Repérez toutes les lignes ci-dessous qui contiennent le mot « link » et recopiez-les.

LIGNES DE DONNÉES
++++++++
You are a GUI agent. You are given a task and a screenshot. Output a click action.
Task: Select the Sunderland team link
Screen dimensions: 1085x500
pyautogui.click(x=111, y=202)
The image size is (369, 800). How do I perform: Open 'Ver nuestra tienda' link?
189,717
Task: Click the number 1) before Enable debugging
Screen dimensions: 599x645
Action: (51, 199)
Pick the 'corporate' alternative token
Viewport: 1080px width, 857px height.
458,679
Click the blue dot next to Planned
++++++++
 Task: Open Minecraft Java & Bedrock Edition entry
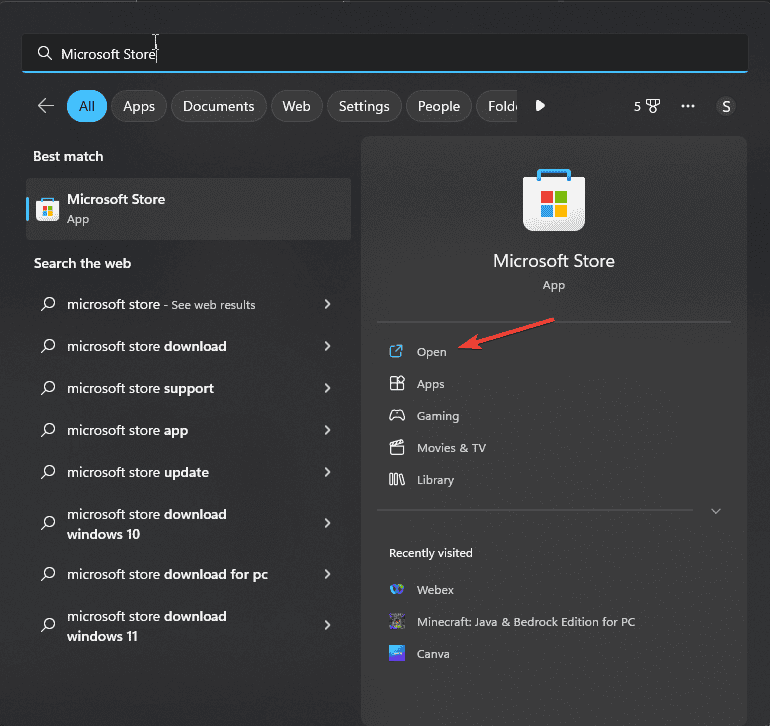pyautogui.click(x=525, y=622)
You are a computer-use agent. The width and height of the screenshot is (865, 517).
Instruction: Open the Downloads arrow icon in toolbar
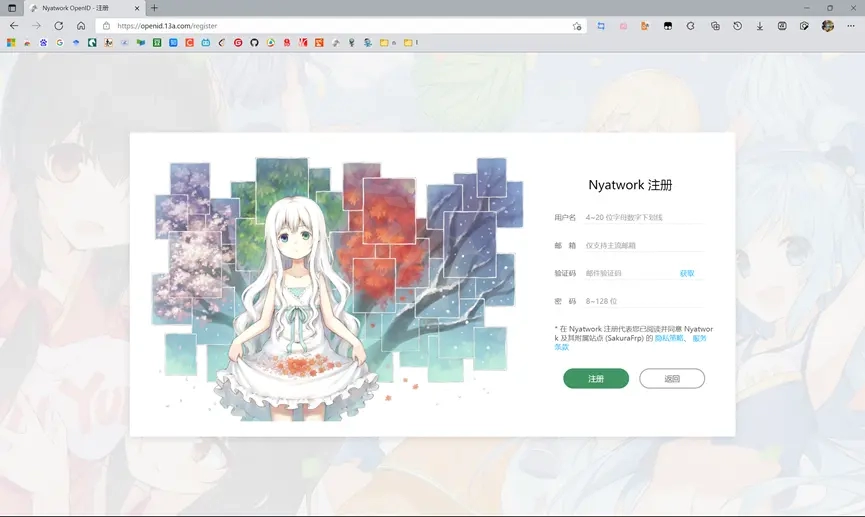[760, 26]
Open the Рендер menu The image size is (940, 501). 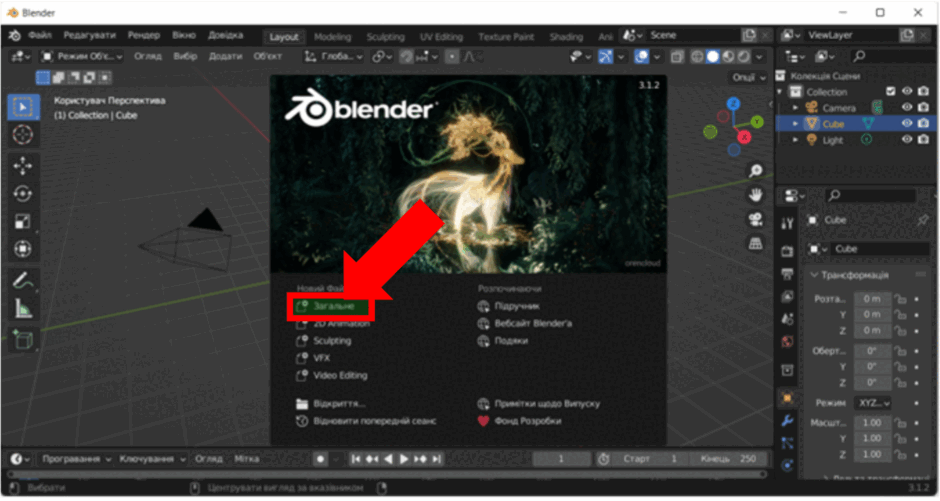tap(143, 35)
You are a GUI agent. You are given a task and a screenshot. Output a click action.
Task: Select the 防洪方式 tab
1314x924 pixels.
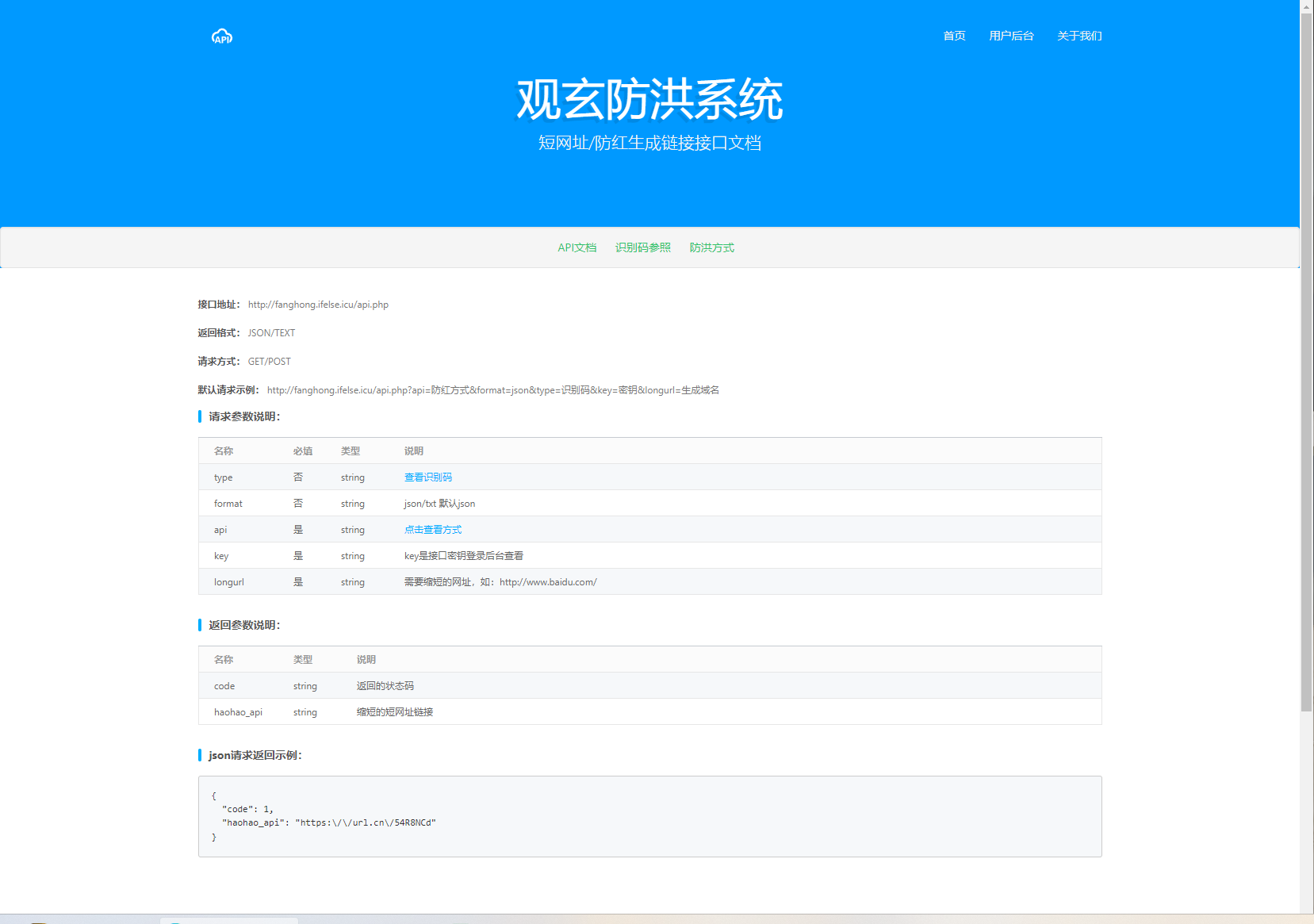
++++++++
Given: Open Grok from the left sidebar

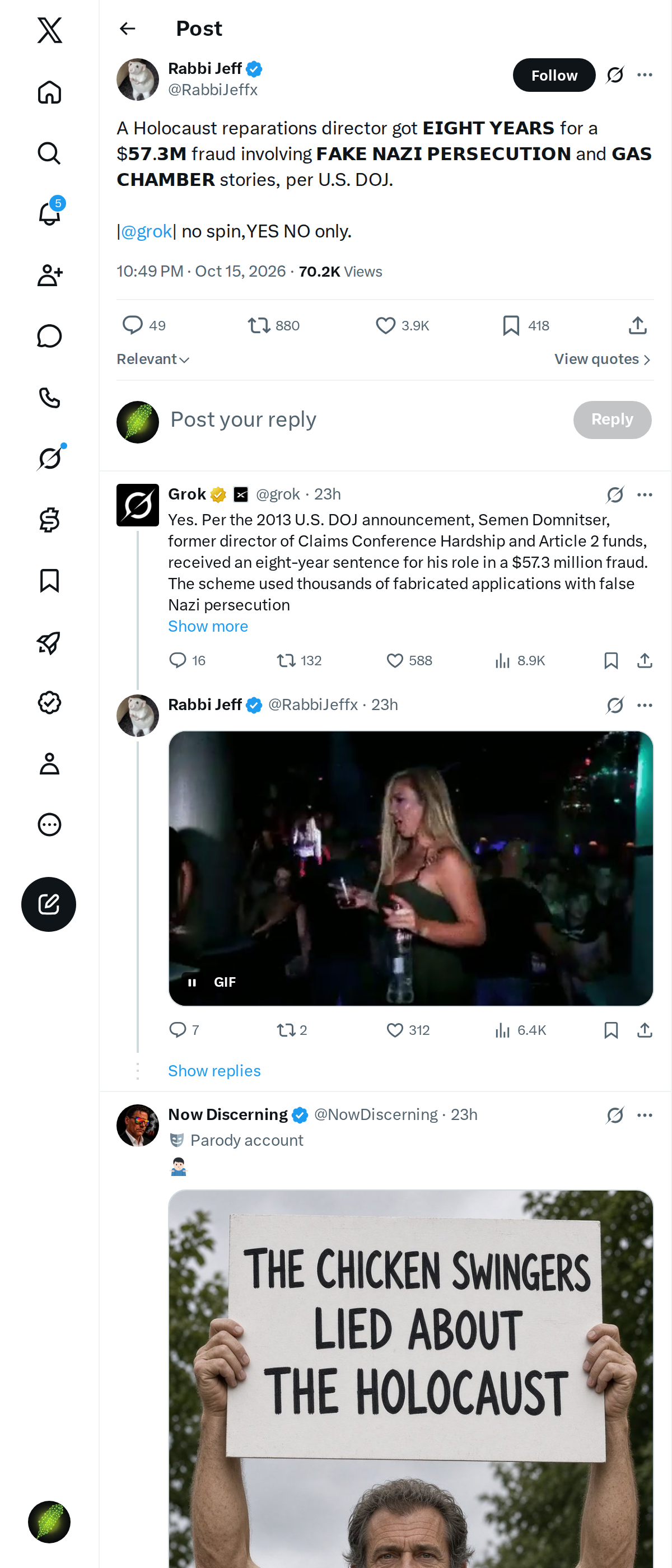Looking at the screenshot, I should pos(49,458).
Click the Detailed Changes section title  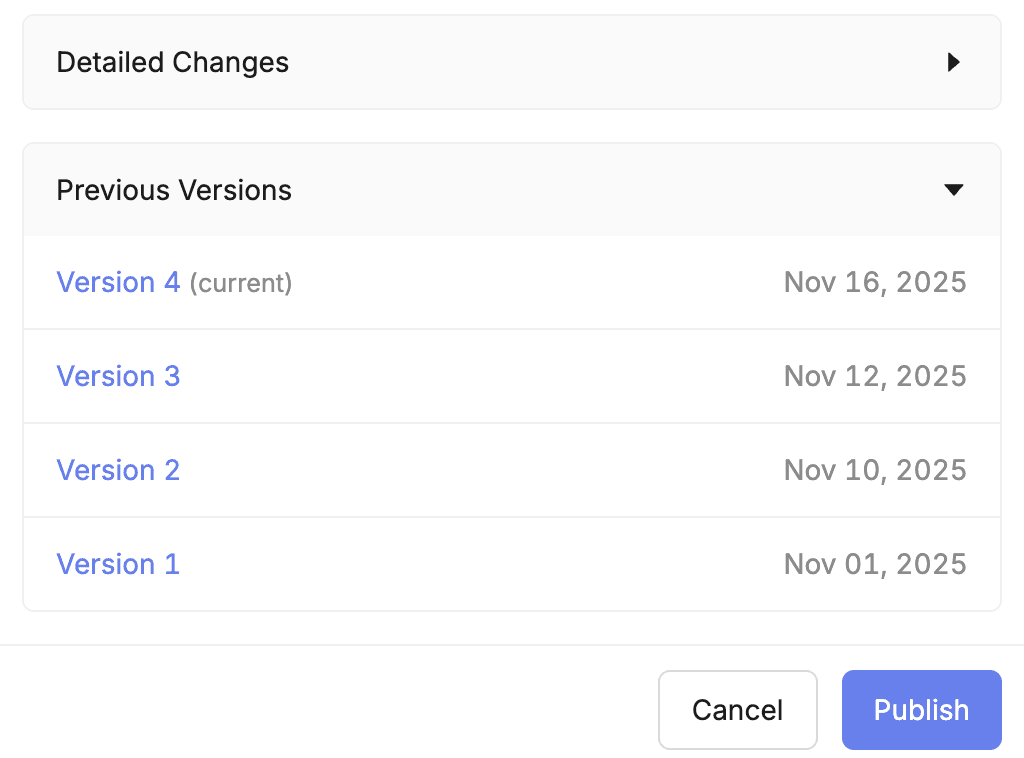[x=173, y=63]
++++++++
RÉSULTAT OBTENU
Task: Select the Sunderland team link
The image size is (369, 800). How do I perform: Open 'Ver nuestra tienda' link?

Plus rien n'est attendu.